**Problemas por resolver:**
1. Según el texto sobre las isapres, ¿cuántos planes de salud distintos existen aproximadamente?
2. Transcribe del texto sobre las isapres el fragmento que va de "Las isapres se" a "obligado a hacerlo.", ambos incluidos.
3. Indica si cada afirmación coincide con el texto sobre las isapres y cita las palabras que lo deciden.
(a) El spot publicitario mencionado es del año 2006.
(b) Muchas personas eligen atenderse en el sistema público.
(c) El sistema obliga a los contratados a cotizar mensualmente una parte de su sueldo.

**Texto proporcionado:**
========
En un famoso spot publicitario del año 2006, un entusiasta Alejandro Guillier –con menos canas y pudor– defendía los logros alcanzados luego de 25 años desde la instalación del sistema de isapres. A pesar de los avances que mencionaba el excandidato presidencial de la Nueva Mayoría, lo cierto es que el sistema de salud privada nunca ha terminado de cuajar. No sólo no ha logrado validarse entre la ciudadanía, sino que su servicio en sí mismo tiene severas dificultades, como quedó de manifiesto tras los extendidos rechazos de las licencias por Covid-19. Una vez que acabe la pandemia, es esperable que el difuso malestar de octubre se vuelque hacia un cuestionamiento más feroz contra el sistema de salud, tocando de paso a las aseguradoras.

Las isapres se encuentran en una situación muy parecida a un monopolio. Es cierto que cualquier persona puede atenderse en el sistema público, pero sabemos que este se encuentra saturado, que hay listas de espera que prometen agudizarse tras la crisis y, que, en la práctica, funciona como una opción de descarte. Nadie elige atenderse ahí. Por otra parte, el sistema obliga a los contratados (y de a poco, a quienes boletean) a cotizar mensualmente una parte de su sueldo: una cuota inmovilizada. Si a esto le sumamos que existen cerca de 7 mil planes de salud distintos, la ecuación se vuelve sumamente compleja. No hay persona, por capaz que sea, que pueda procesar tal cantidad de información para decidir. Y está obligado a hacerlo.
========
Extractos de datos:
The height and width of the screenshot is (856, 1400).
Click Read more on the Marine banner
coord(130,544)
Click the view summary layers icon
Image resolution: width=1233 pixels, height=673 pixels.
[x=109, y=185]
========
**Soluciones propuestas:**
1. Existen cerca de 7 mil planes de salud distintos.

2.
Las isapres se encuentran en una situación muy parecida a un monopolio. Es cierto que cualquier persona puede atenderse en el sistema público, pero sabemos que este se encuentra saturado, que hay listas de espera que prometen agudizarse tras la crisis y, que, en la práctica, funciona como una opción de descarte. Nadie elige atenderse ahí. Por otra parte, el sistema obliga a los contratados (y de a poco, a quienes boletean) a cotizar mensualmente una parte de su sueldo: una cuota inmovilizada. Si a esto le sumamos que existen cerca de 7 mil planes de salud distintos, la ecuación se vuelve sumamente compleja. No hay persona, por capaz que sea, que pueda procesar tal cantidad de información para decidir. Y está obligado a hacerlo.

3.
(a) Sí: "En un famoso spot publicitario del año 2006".
(b) No: "Nadie elige atenderse ahí."
(c) Sí: "el sistema obliga a los contratados (y de a poco, a quienes boletean) a cotizar mensualmente una parte de su sueldo".